Edit the entries in the stretch from "Task: Pick the sleeping person in bed" through "Action: (86, 207)" by changing "thermometer" to "temperature gauge" and leaving everything else the same. Return only that stretch.

:: Source data

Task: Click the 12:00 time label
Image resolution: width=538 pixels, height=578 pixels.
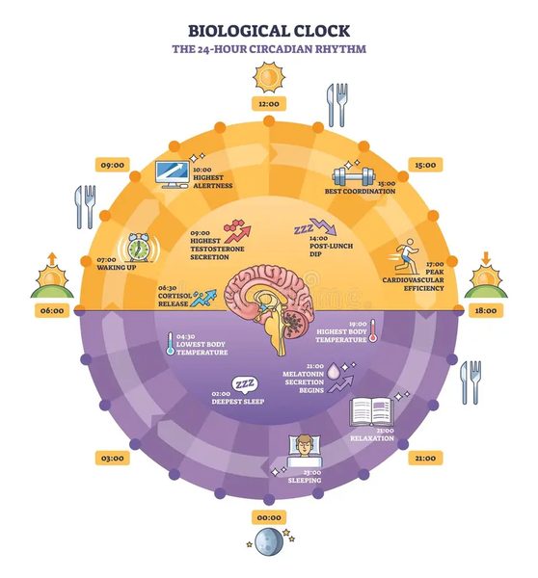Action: (269, 104)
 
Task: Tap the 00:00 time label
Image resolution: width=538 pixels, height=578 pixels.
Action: (269, 517)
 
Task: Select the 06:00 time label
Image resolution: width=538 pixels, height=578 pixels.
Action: (52, 310)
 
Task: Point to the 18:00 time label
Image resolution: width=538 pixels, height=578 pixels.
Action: (486, 310)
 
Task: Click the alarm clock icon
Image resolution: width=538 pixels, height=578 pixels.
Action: (139, 248)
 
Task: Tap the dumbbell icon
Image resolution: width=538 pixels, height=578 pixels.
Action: (354, 176)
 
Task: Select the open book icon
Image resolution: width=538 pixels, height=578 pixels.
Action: (371, 411)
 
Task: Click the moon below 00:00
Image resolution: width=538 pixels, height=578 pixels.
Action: (269, 541)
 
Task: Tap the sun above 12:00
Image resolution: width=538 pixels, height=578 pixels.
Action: (269, 77)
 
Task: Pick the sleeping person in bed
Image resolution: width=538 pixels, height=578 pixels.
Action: (304, 452)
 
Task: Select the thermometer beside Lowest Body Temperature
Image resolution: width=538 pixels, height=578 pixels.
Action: (170, 344)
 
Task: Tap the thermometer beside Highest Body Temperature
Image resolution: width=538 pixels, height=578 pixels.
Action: (373, 330)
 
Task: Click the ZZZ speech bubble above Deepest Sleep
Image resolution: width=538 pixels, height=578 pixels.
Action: (245, 384)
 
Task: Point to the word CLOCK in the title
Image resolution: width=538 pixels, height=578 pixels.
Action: (319, 31)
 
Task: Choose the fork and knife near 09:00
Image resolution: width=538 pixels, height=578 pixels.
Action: (86, 207)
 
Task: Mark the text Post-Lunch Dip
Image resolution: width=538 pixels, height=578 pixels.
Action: (331, 250)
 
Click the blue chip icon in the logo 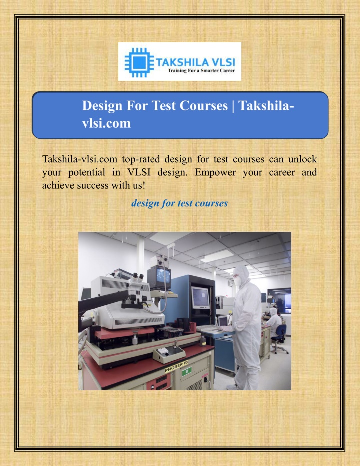coord(139,62)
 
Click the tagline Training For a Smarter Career coord(202,71)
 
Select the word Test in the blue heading coord(164,106)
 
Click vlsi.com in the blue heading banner coord(106,123)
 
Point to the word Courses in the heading coord(204,106)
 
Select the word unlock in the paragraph coord(302,159)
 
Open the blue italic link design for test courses coord(180,203)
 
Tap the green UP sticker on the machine coord(187,371)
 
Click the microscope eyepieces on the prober coord(137,278)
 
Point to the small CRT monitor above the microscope coord(160,277)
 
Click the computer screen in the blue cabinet coord(200,297)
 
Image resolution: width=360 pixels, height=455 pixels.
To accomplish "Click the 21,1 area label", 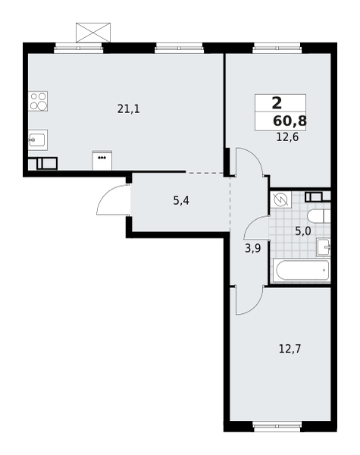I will pyautogui.click(x=128, y=109).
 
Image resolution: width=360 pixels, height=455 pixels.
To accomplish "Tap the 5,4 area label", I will pyautogui.click(x=181, y=201).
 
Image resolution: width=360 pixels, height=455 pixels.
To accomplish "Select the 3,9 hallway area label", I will pyautogui.click(x=253, y=248).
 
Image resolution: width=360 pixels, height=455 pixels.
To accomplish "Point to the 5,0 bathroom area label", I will pyautogui.click(x=303, y=231).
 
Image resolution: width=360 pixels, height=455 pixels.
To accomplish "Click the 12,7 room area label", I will pyautogui.click(x=290, y=349).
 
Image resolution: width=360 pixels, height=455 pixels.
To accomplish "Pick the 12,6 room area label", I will pyautogui.click(x=287, y=137).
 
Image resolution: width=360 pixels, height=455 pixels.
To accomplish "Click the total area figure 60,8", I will pyautogui.click(x=290, y=121).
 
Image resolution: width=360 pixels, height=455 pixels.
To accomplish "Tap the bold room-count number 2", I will pyautogui.click(x=277, y=104).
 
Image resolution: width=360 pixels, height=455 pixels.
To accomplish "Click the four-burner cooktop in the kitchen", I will pyautogui.click(x=38, y=101).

::::

**Reply to the exercise**
Task: Pick the sleeping person in bed
Image resolution: width=538 pixels, height=578 pixels.
Action: (304, 452)
 
Task: Select the temperature gauge beside Lowest Body Temperature
Image resolution: width=538 pixels, height=578 pixels.
Action: (170, 344)
 
Task: Tap the temperature gauge beside Highest Body Temperature
Image resolution: width=538 pixels, height=578 pixels.
Action: (373, 330)
 
Task: Click the ZZZ speech bubble above Deepest Sleep
Image resolution: width=538 pixels, height=578 pixels.
Action: (245, 384)
 
Task: Point to the word CLOCK in the title
Image resolution: width=538 pixels, height=578 pixels.
Action: (319, 31)
 
Task: Choose the fork and knife near 09:00
Image resolution: width=538 pixels, height=578 pixels.
Action: (86, 207)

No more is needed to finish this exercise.